> [Exercise task A]
Copy word for word the part of the snow blower thread that opens with the words containing "Bottom line is" and closes with "what to buy.".
> [Exercise task B]
Recast the paragraph of the snow blower thread beginning "OK, I like the easy steering" as a short bulleted list that keeps its main facts.

> [Article]
# Another which one?



## fishrman (Oct 19, 2013)

OK, I thought I had made up my mind to go with the Cub Cadet that is on sale for 10% off till Sunday. Was going to go with the 26 inch as it had a 277 cc motor, as I remember instead of the 24 that had a 208 or something similar. Then, I got to reading and reading and reading some more on here and elsewhere that they weren't all that well built and read of problems here and there. Yes, I also read some really good reviews on the cubs as well! 
Bottom line is that in doing all my research, literally several hours that is turning into days, I have concluded that one of the best units built is the Ariens. I do enjoy quality built machines and understand you have to pay for quality even though I kind of have Cadillac taste and a Volkswagon pocket book.
My old blower is still functional and I would just like to upgrade as my back isn't what it used to be. I have an old 21 inch Toro built in about 1980. Probably give it to my son if I can figure out what to buy.
OK, I like the easy steering or automatic steering or whatever name they want to give it. It appears to me the ideal machine for me would be the Ariens 24 inch Platinum. But, I could buy the 28 inch Deluxe for about 350.00 less money, which doesn't make allot of sense to me. The new model year 28 inch has the easy steer feature as well.
I just don't know that I want that big of machine. I have a 3 car garage with a driveway no longer than 30 feet or so and then probably 100 feet or so of walk. Of course, I try to help out the neighbors as well. 
Any thoughts are appreciated as I am driving myself banana's trying to figure this puzzle out. Do you think the 28 would be to cumbersome or perhaps get that way as I get older? I know it would take up a little more room in my garage. On the other hand, that 24, I think, would be the cats meow. I think.


----------



## Blue Hill (Mar 31, 2013)

Welcome to the forum fishrman. Here's how it stacks up for me, because I, like you, have been researching this thing for quite a while and will be buying an Ariens Platinum 24 as soon as the dealer has them ready.
Platinum 24 - Bigger engine 291 vs 254. No replacement for displacement. 
More torque - 14.5 vs 12.5
Bigger wheels - 16" vs 15
Hand warmers - Standard vs optional
Smaller footprint should make it more maneuverable in tight spaces, even though both have the auto-turn.
Everything else, except the price, is pretty much a wash.
Platinum is going to be more pricey, but in my experience, you usually get what you pay for.
Good luck, whichever you choose, you won't go wrong with an Ariens.

> [Raw records]

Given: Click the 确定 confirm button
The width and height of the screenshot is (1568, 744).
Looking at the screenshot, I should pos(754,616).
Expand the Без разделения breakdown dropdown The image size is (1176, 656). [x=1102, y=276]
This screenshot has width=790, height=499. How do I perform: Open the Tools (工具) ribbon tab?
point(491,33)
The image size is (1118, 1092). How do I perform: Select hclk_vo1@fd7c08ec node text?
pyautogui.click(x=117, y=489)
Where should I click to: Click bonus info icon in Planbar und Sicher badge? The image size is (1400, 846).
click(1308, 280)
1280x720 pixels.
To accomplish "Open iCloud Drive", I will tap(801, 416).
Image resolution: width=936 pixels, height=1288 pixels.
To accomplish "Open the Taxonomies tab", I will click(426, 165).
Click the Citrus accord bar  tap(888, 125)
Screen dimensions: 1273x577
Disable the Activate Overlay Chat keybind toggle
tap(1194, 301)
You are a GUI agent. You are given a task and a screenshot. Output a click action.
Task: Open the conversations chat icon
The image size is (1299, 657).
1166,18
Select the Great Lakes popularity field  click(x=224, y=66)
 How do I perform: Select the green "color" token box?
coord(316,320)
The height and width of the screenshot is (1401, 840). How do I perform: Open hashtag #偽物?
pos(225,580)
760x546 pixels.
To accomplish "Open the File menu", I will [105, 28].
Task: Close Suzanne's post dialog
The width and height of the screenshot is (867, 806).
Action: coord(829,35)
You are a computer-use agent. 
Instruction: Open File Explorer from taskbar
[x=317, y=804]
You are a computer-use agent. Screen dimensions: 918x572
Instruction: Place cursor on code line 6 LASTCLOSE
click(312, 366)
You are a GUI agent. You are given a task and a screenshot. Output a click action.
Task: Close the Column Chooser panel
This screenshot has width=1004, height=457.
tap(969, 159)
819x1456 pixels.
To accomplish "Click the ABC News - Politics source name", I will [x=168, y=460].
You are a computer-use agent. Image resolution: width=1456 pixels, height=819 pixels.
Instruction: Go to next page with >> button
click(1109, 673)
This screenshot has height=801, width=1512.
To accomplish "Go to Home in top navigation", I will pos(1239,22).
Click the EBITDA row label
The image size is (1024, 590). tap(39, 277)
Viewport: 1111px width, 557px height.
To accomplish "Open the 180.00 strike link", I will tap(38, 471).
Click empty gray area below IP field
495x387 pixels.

> [Task output A]
Bottom line is that in doing all my research, literally several hours that is turning into days, I have concluded that one of the best units built is the Ariens. I do enjoy quality built machines and understand you have to pay for quality even though I kind of have Cadillac taste and a Volkswagon pocket book.
My old blower is still functional and I would just like to upgrade as my back isn't what it used to be. I have an old 21 inch Toro built in about 1980. Probably give it to my son if I can figure out what to buy.

> [Task output B]
- The writer likes the easy (automatic) steering feature.
- The Ariens 24 inch Platinum seems to be the ideal machine.
- The 28 inch Deluxe costs about $350 less, which makes little sense to the writer.
- The new model year 28 inch also has easy steer.